Integral $\int_0^1 \frac{\sin^2 \pi x}{x} dx.$

Question

I would like to calculate the following definite integral with trigonometric function.

$$\int_0^1 \frac{\sin^2 \pi x}{x} dx.$$

I am seeking analytical solution.

Answer 1

If you do not want to face the special function (sine and cosine integrals), a quite good approximation could already have been obtained $1,400$ years ago using $$\sin(t) \simeq \frac{16 (\pi -t) t}{5 \pi ^2-4 (\pi -t) t}\qquad (0\leq t\leq\pi)$$ proposed by Mahabhaskariya of Bhaskara I, a seventh-century Indian mathematician.

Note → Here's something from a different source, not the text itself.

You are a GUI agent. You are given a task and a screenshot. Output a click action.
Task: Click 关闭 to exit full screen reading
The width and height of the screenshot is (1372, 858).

It would give $$\int_0^1 \frac{\sin^2 (\pi x)}{x} dx\simeq\int_0^1 \frac{256 (x-1)^2 x}{\left(4 x^2-4 x+5\right)^2}\,dx$$

Using partail fraction decomposition, this would give $$\int\frac{256 (x-1)^2 x}{\left(4 x^2-4 x+5\right)^2}\,dx=\frac{20 x+30}{4 x^2-4 x+5}+8 \log \left(4 x^2-4 x+5\right)+3 \tan ^{-1}\left(\frac{1}{2}-x\right)$$ and, using the bounds, the nice $$\int_0^1 \frac{\sin^2 (\pi x)}{x} dx\simeq 4-6 \tan ^{-1}\left(\frac{1}{2}\right)\approx 1.21811$$ while, as given by Wolfram Alpha $$\int_0^1 \frac{\sin^2 (\pi x)}{x} dx=\frac{1}{2} (-\text{Ci}(2 \pi )+\gamma +\log (2 \pi ))\approx 1.21883$$ So, this so old and beautiful approximation leads to a result which is in relative error of $0.058$%.

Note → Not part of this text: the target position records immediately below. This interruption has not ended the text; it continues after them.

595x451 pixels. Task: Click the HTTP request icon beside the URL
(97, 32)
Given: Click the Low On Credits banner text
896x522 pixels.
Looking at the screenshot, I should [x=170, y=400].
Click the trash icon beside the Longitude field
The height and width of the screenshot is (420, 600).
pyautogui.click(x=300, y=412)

A few years ago (have a look here), I worked an approximation $$\sin(t)=\sum_{i=1}^n a_i \Big((\pi-t)t\Big)^i$$ Using the coefficients given in the linked page, the result would be the monstrous $$\frac{80141757696000}{\pi ^{14}}-\frac{18083268403200}{\pi ^{12}}+\frac{1207036131840}{\pi ^{10}}-\frac{21105342720}{\pi ^8}+\frac{110355840}{\pi ^6}$$ which is $1.21882860$ while the exact value is $1.21882670$.